_EXERCISE REQUIREMENTS_
Every entry that follows should be output again, word for word.

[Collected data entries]
* * *
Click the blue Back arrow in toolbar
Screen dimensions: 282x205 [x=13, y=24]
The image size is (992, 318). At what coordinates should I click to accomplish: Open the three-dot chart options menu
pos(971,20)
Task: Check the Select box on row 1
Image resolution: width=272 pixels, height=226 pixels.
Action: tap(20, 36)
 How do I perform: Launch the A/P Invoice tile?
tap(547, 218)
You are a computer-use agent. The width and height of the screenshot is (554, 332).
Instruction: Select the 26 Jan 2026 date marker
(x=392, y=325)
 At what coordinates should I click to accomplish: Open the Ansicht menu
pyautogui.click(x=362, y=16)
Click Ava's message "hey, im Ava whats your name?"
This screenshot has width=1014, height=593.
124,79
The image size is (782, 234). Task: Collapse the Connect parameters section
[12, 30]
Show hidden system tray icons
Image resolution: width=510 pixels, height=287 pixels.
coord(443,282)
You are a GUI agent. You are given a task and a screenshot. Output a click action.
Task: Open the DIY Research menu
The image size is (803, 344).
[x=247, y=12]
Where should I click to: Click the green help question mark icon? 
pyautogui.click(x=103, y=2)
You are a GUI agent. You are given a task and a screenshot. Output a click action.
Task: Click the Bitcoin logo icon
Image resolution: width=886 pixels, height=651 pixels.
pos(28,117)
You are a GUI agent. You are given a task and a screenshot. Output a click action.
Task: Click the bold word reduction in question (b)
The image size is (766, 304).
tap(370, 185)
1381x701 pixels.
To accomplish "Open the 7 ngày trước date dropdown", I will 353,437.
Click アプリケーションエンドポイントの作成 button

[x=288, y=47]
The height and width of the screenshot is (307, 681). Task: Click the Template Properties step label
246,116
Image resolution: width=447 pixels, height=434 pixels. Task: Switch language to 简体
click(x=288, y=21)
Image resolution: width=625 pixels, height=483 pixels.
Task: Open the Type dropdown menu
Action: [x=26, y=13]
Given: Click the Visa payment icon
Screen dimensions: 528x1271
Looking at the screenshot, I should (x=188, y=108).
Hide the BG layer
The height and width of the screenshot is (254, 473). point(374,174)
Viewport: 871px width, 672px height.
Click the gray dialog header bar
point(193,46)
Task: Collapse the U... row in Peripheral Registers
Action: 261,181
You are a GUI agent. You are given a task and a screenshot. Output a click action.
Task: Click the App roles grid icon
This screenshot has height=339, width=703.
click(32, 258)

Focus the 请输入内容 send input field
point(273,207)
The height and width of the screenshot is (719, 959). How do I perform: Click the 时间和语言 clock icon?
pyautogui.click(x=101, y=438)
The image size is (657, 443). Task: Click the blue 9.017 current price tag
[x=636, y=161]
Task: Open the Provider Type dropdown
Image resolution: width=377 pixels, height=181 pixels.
* * *
_ANSWER SECTION_
Click the blue Back arrow in toolbar
Screen dimensions: 282x205 [x=13, y=24]
The image size is (992, 318). At what coordinates should I click to accomplish: Open the three-dot chart options menu
pos(971,20)
Task: Check the Select box on row 1
Image resolution: width=272 pixels, height=226 pixels.
Action: tap(20, 36)
 How do I perform: Launch the A/P Invoice tile?
tap(547, 218)
You are a computer-use agent. The width and height of the screenshot is (554, 332).
Instruction: Select the 26 Jan 2026 date marker
(x=392, y=325)
 At what coordinates should I click to accomplish: Open the Ansicht menu
pyautogui.click(x=362, y=16)
Click Ava's message "hey, im Ava whats your name?"
This screenshot has width=1014, height=593.
124,79
The image size is (782, 234). Task: Collapse the Connect parameters section
[12, 30]
Show hidden system tray icons
Image resolution: width=510 pixels, height=287 pixels.
coord(443,282)
You are a GUI agent. You are given a task and a screenshot. Output a click action.
Task: Open the DIY Research menu
The image size is (803, 344).
[x=247, y=12]
Where should I click to: Click the green help question mark icon? 
pyautogui.click(x=103, y=2)
You are a GUI agent. You are given a task and a screenshot. Output a click action.
Task: Click the Bitcoin logo icon
Image resolution: width=886 pixels, height=651 pixels.
pos(28,117)
You are a GUI agent. You are given a task and a screenshot. Output a click action.
Task: Click the bold word reduction in question (b)
The image size is (766, 304).
tap(370, 185)
1381x701 pixels.
To accomplish "Open the 7 ngày trước date dropdown", I will 353,437.
Click アプリケーションエンドポイントの作成 button

[x=288, y=47]
The height and width of the screenshot is (307, 681). Task: Click the Template Properties step label
246,116
Image resolution: width=447 pixels, height=434 pixels. Task: Switch language to 简体
click(x=288, y=21)
Image resolution: width=625 pixels, height=483 pixels.
Task: Open the Type dropdown menu
Action: [x=26, y=13]
Given: Click the Visa payment icon
Screen dimensions: 528x1271
Looking at the screenshot, I should (x=188, y=108).
Hide the BG layer
The height and width of the screenshot is (254, 473). point(374,174)
Viewport: 871px width, 672px height.
Click the gray dialog header bar
point(193,46)
Task: Collapse the U... row in Peripheral Registers
Action: 261,181
You are a GUI agent. You are given a task and a screenshot. Output a click action.
Task: Click the App roles grid icon
This screenshot has height=339, width=703.
click(32, 258)

Focus the 请输入内容 send input field
point(273,207)
The height and width of the screenshot is (719, 959). How do I perform: Click the 时间和语言 clock icon?
pyautogui.click(x=101, y=438)
The image size is (657, 443). Task: Click the blue 9.017 current price tag
[x=636, y=161]
Task: Open the Provider Type dropdown
Image resolution: width=377 pixels, height=181 pixels.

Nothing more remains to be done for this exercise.